§ **Records for this exercise**:
- Opening Delimiter -

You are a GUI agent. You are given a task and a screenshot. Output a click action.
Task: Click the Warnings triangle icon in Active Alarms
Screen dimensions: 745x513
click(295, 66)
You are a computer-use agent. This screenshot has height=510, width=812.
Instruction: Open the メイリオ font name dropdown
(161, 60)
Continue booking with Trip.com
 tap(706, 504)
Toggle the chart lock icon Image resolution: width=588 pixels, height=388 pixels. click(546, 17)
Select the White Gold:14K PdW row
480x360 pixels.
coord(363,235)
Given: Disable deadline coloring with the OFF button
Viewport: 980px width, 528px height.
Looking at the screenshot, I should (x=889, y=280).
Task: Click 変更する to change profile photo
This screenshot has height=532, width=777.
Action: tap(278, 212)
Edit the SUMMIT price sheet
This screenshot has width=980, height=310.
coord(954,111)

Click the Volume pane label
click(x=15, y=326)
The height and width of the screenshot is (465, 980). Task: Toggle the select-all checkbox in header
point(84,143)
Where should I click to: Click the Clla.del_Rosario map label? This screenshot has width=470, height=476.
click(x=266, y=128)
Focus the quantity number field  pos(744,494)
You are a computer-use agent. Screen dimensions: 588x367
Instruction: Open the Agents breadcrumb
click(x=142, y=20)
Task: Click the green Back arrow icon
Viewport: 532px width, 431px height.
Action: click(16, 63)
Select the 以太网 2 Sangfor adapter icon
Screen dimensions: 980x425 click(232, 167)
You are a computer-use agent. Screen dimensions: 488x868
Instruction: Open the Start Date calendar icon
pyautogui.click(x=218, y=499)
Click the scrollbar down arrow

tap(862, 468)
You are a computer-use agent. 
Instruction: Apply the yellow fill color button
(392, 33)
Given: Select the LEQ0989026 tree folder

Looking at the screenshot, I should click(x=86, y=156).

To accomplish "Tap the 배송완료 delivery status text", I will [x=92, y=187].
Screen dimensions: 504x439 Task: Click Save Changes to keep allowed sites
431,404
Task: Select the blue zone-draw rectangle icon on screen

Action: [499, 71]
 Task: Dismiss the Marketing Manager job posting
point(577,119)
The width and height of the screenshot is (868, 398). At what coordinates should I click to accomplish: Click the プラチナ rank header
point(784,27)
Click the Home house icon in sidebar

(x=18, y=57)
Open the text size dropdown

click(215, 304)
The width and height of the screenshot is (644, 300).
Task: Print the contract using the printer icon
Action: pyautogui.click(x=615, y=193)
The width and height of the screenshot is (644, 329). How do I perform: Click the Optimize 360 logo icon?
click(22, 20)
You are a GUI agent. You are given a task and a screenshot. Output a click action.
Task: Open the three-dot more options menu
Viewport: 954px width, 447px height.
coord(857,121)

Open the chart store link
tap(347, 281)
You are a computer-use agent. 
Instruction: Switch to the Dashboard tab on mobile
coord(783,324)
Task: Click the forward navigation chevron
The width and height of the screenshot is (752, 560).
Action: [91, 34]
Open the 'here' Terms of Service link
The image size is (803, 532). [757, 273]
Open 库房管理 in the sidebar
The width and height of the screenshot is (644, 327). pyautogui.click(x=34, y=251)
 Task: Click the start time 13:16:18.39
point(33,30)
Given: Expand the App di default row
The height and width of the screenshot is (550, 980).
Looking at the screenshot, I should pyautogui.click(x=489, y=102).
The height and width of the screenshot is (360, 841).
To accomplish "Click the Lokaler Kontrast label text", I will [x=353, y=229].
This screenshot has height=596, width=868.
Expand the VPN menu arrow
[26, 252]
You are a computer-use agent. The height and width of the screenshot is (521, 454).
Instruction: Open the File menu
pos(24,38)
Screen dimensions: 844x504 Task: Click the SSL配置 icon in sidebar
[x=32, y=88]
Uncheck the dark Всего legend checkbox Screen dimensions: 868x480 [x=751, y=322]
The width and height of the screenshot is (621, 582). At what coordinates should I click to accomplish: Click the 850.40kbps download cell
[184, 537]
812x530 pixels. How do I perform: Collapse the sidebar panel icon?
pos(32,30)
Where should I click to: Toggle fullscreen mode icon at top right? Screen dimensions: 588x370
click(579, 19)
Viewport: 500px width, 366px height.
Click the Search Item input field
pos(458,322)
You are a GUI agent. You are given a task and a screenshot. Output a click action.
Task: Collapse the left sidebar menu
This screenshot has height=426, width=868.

- Closing Delimiter -

§ **What you need to do**:
For the string "will", find every line of the material that contains it, and copy each one.

§ **Solution for this problem**:
To accomplish "Tap the 배송완료 delivery status text", I will [x=92, y=187].
To accomplish "Click the Lokaler Kontrast label text", I will [x=353, y=229].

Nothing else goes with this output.